Im not trying to be an asshole or anything (i know it seems like it here), but I dont think writing

Cows are raped & slaughtered for butter ~~the more you know!~~

with a slightly condescending undertone on a messageboard thread about popcorn is the smartest way to go about this

It's all bad no matter how it happens and it's completely unneeded, therefore it's all unacceptable.

Cows can be raped?

Do we send cow rapists to cow jail? If a cow is in a field with a bull, do we arrest the bull pre- or post- mount?

Come the fuck on buddy, obviously they are talking about humans forcefully impregnating cows to force them to produce milk.

Humans have the capability to understand the consequences of our actions, other animals don't.

why are you minimizing rape & sexual assault?

Being against sexual assault of cows minimizes it how?

By equating artificial insemination in cattle to rape.

You're just using shock tactics to garner attention.
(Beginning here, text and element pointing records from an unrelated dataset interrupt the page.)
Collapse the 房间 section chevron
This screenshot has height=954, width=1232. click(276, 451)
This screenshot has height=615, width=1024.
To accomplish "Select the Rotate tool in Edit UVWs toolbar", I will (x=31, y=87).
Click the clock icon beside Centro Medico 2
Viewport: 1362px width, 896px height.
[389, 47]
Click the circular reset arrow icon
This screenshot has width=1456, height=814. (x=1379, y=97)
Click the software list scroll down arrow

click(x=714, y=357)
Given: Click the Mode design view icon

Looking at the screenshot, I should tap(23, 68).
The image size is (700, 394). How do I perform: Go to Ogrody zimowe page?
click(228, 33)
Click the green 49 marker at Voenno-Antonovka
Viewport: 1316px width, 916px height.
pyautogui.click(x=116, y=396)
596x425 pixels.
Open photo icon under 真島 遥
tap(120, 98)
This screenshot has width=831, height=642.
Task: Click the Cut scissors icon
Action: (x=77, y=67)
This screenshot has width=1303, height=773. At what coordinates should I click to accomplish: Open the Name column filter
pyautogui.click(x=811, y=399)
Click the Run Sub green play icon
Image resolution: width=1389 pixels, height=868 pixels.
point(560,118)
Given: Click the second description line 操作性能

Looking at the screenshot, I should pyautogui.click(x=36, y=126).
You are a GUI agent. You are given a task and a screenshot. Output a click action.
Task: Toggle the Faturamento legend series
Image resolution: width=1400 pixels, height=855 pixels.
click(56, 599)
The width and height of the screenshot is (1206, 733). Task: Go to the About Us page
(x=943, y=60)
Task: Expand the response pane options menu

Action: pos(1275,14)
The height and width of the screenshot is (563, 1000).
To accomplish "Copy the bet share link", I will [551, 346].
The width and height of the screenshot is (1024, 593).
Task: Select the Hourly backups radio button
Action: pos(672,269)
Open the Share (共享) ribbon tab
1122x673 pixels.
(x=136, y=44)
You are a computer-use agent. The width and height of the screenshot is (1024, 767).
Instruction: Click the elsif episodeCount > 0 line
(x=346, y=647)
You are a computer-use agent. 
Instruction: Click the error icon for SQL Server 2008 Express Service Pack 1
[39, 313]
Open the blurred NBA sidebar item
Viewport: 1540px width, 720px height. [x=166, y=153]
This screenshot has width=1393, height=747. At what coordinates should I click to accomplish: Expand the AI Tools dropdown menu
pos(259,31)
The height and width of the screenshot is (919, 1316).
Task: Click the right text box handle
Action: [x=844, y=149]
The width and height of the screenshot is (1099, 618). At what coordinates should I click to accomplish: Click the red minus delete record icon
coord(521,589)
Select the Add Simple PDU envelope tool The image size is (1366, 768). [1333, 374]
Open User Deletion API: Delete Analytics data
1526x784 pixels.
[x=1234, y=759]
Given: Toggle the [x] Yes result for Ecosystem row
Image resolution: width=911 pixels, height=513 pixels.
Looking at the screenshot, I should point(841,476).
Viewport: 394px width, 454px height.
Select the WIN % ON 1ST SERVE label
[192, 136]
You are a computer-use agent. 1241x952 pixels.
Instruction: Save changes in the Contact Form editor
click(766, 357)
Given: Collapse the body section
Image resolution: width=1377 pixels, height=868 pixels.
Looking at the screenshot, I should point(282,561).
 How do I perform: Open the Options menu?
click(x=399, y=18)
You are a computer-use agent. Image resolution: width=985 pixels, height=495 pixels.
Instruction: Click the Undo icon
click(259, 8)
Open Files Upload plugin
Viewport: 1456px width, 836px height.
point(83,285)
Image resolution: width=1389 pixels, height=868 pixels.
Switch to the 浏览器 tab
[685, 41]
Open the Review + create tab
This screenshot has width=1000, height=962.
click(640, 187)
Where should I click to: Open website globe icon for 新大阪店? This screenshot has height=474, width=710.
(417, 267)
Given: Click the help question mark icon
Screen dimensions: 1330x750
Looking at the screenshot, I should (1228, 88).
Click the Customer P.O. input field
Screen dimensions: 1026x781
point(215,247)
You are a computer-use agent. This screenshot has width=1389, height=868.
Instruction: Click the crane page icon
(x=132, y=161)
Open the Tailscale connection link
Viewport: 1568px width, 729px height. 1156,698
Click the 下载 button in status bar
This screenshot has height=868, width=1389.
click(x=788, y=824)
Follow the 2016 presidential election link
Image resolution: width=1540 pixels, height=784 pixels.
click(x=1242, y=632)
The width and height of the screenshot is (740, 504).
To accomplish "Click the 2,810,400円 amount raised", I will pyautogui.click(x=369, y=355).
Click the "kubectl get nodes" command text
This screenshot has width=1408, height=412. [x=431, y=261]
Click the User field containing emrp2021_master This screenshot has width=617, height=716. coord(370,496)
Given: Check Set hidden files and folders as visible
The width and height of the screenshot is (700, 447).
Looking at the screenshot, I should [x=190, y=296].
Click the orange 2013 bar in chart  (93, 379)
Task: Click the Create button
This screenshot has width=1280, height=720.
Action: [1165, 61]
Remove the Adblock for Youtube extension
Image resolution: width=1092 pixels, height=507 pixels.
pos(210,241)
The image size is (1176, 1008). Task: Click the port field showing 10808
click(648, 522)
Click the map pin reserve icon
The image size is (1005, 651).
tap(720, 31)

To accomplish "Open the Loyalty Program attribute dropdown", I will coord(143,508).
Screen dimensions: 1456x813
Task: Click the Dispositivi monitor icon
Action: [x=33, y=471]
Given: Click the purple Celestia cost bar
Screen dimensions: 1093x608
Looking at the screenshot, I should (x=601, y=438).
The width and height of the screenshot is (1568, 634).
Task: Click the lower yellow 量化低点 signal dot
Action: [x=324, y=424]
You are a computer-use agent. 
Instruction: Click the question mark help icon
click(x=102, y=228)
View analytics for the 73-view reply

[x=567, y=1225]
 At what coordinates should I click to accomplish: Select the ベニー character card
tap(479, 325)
Do you even care about how your minimization affects rape & sex assualt survivors?

Sexually assaulting cows is bad just as sexually assaulting people is bad, no minimizing.

Even on the fediverse people absolutely refuse to hear about the animal abuse they support everyday..

Come the fuck on people, stop being reactionary and think about it for a minute.

The point is to be conscious about the shit you're eating and where it comes from, not to demonize butter or animal products on the whole. Factory farming is a horrid practice that I don't support but I've worked with local livestock outfits for 15 years and see the care they put into production. Not every pound of butter is wrought on a life of pure suffering, and to reject the fundamental role of death in life's process is just a bizarre and sterile approach to living.